*** PAGE EXTRACT ***

Monday, October 14, 2013

Review of Tribes at The Guthrie Theater

Quote of the Day:  Two quotes from Helen Keller
Although the world is full of suffering, it is full also of the overcoming of it.

Literature is my utopia. Here I am not disenfranchised. No barrier of the senses shuts me out from the sweet, gracious discourses of my book friends. They talk to me without embarrassment or awkwardness. 

The cast of the Guthrie Theater's production of Tribes, by Nina Raine. Directed by Wendy C. Goldberg, set design by Alexander Dodge, costume design by Anne Kennedy and lighting design by Josh Epstein. October 5 - November 10, 2013 on the McGuire Proscenium Stage at the Guthrie Theater, Minneapolis. Photo by T. Charles Erickson.

Tribes, written by British playwright Nina Raine, is a contemporary play set in North London about family, love, and living with different abilities. The above photo shows the entire cast. Mom, Dad, three kids, Daniel, Ruth, and Billy, and Billy's girlfriend, Sylvia. Naturally, they are sitting at the table, having dinner with Sylvia for the first time, and the drama ensues. Billy is the only deaf person in a hearing family. His mom, Beth, taught him how to speak and lip read. He doesn't sign to communicate. Sylvia is a hearing child born to deaf parents. In her family, it is genetic, and she watched her sister go from hearing to deaf. She is now becoming deaf and already knows how to sign very well because she grew up signing with her parents. She doesn't lip read very well. It is amazing to watch Billy's and Sylvia's worlds coming together and how his family reacts.

*** End of PAGE EXTRACT ***
*** SUPPLIED INFORMATION ***

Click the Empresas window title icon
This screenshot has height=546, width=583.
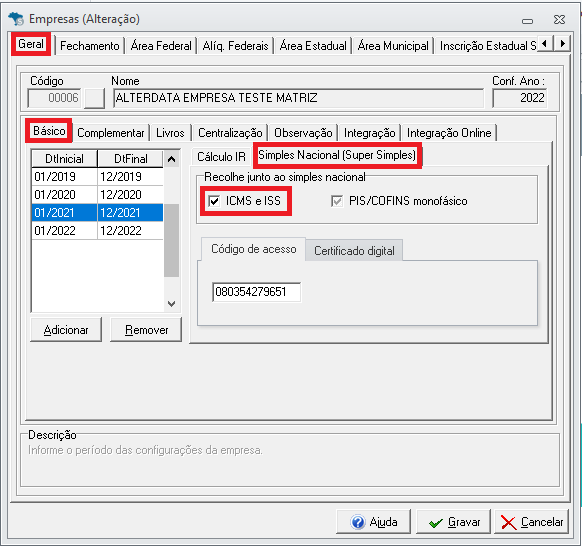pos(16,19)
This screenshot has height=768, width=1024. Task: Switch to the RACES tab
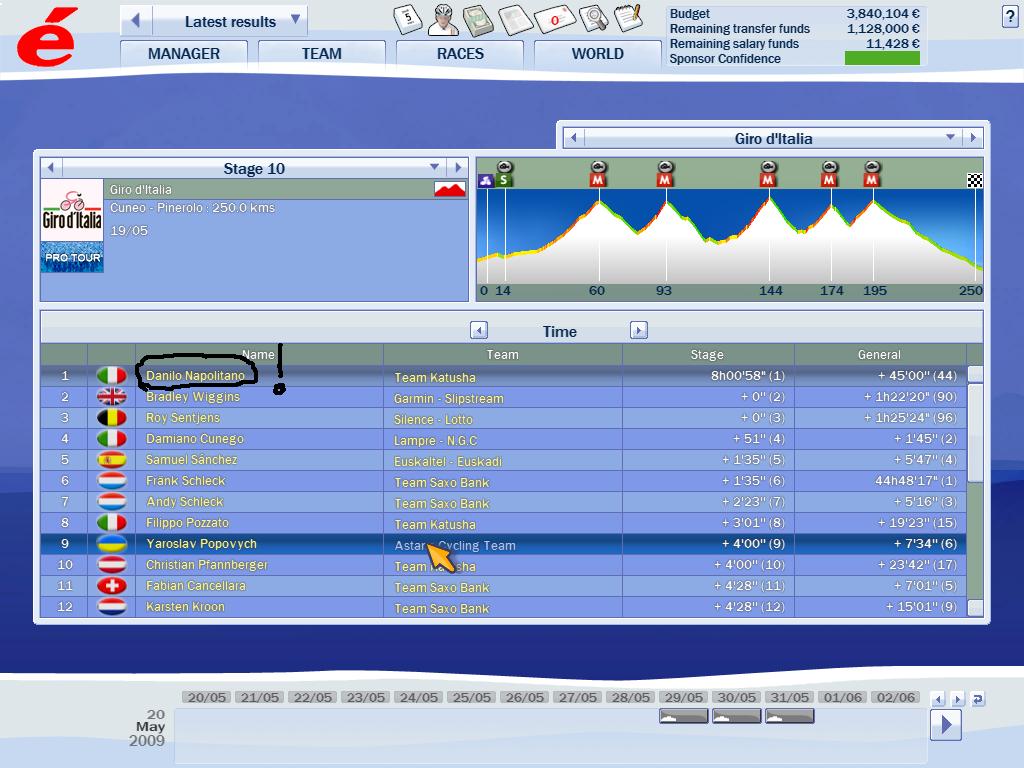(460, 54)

*** End of SUPPLIED INFORMATION ***
*** SUPPLIED INFORMATION ***

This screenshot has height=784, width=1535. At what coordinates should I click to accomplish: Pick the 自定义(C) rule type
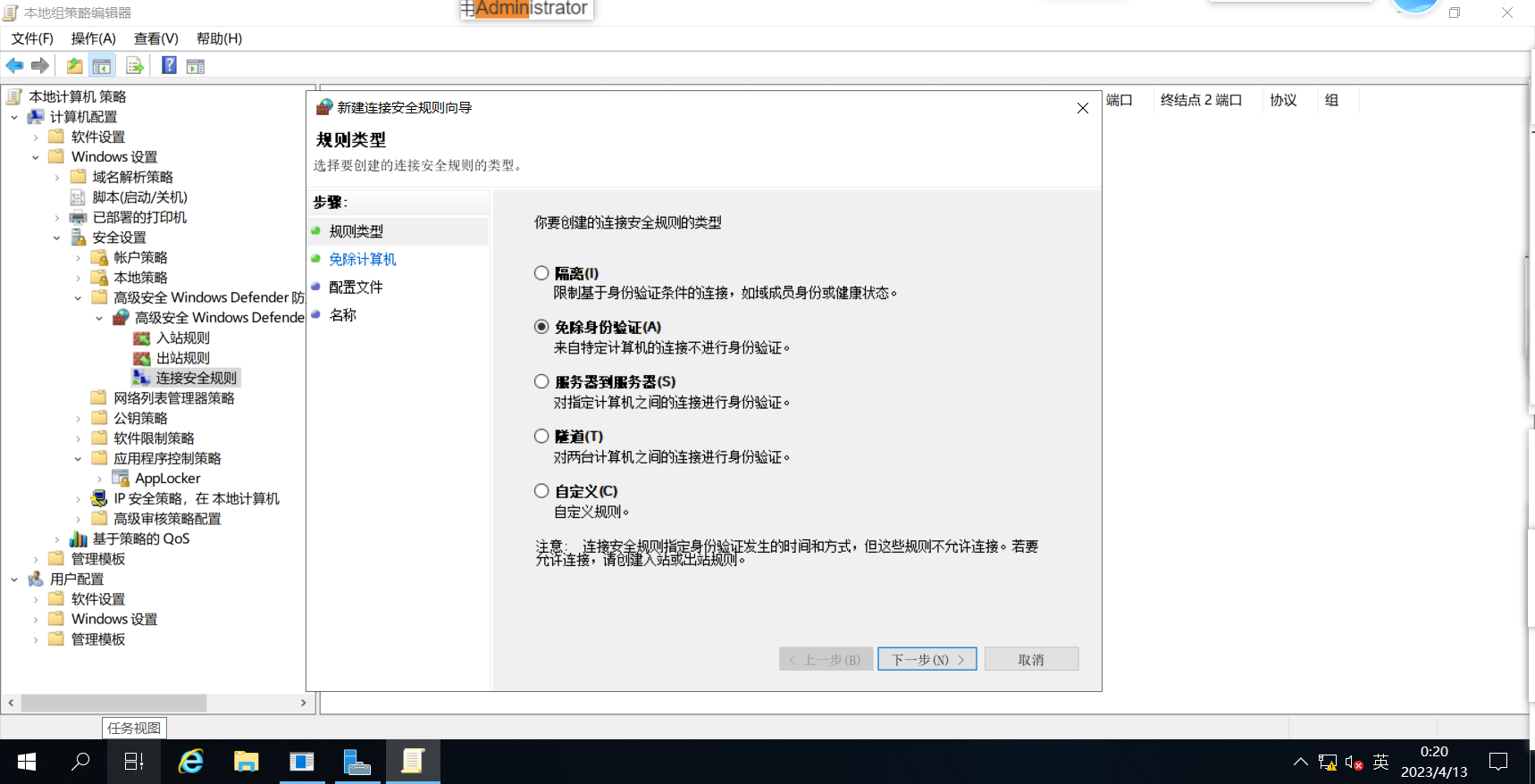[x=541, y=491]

*** End of SUPPLIED INFORMATION ***

▶ _ACTIONS TO TAKE_
1. Answer these questions using the Tribes review:
(a) Who directed the Guthrie Theater's production of Tribes?
(b) In what part of London is the play set?
(c) Who taught Billy how to speak and lip read?
2. Carry on the Tribes review from its final sentence.

▶ _RESPONSES BY TASK_
1.
(a) Wendy C. Goldberg
(b) North London
(c) His mom, Beth

2.
This play, which is so much about communication, shows how hard it is for people to communicate with each other, no matter what language they're trying to use. The cast (family) is literally surrounded by words. The set looks like the inside of a library. Books line the walls from floor to ceiling. The parents are writers and readers. Daniel is working on his thesis. Ruth is trying to interpret the French lyrics to an opera song that she is learning. Billy is learning sign language, and Sylvia is learning to lip read and to adjust to another way of living and communicating.

Interestingly, the language that some of the characters use is crude, which could shut out and offend some audience members. And, yet, what is not spoken packs an even more powerful punch. While I wouldn't be comfortable watching this show with anyone younger than a high school student, I think that all ages can relate to trying to fit into all kinds of dynamics and worlds around them. In my favorite scene from the play, Sylvia admits that she can no longer hear the nuances of music. It is all becoming noise to her. Then, she sits down at the piano and begins to play. The family surrounds her, shutting out Billy, and as she strikes each chord, the books around them light up. It was fascinating to watch. It's like her music connected with other ways of communicating, and it made me think how one art form inspires another. Maybe, as one way of communicating disappears, another appears.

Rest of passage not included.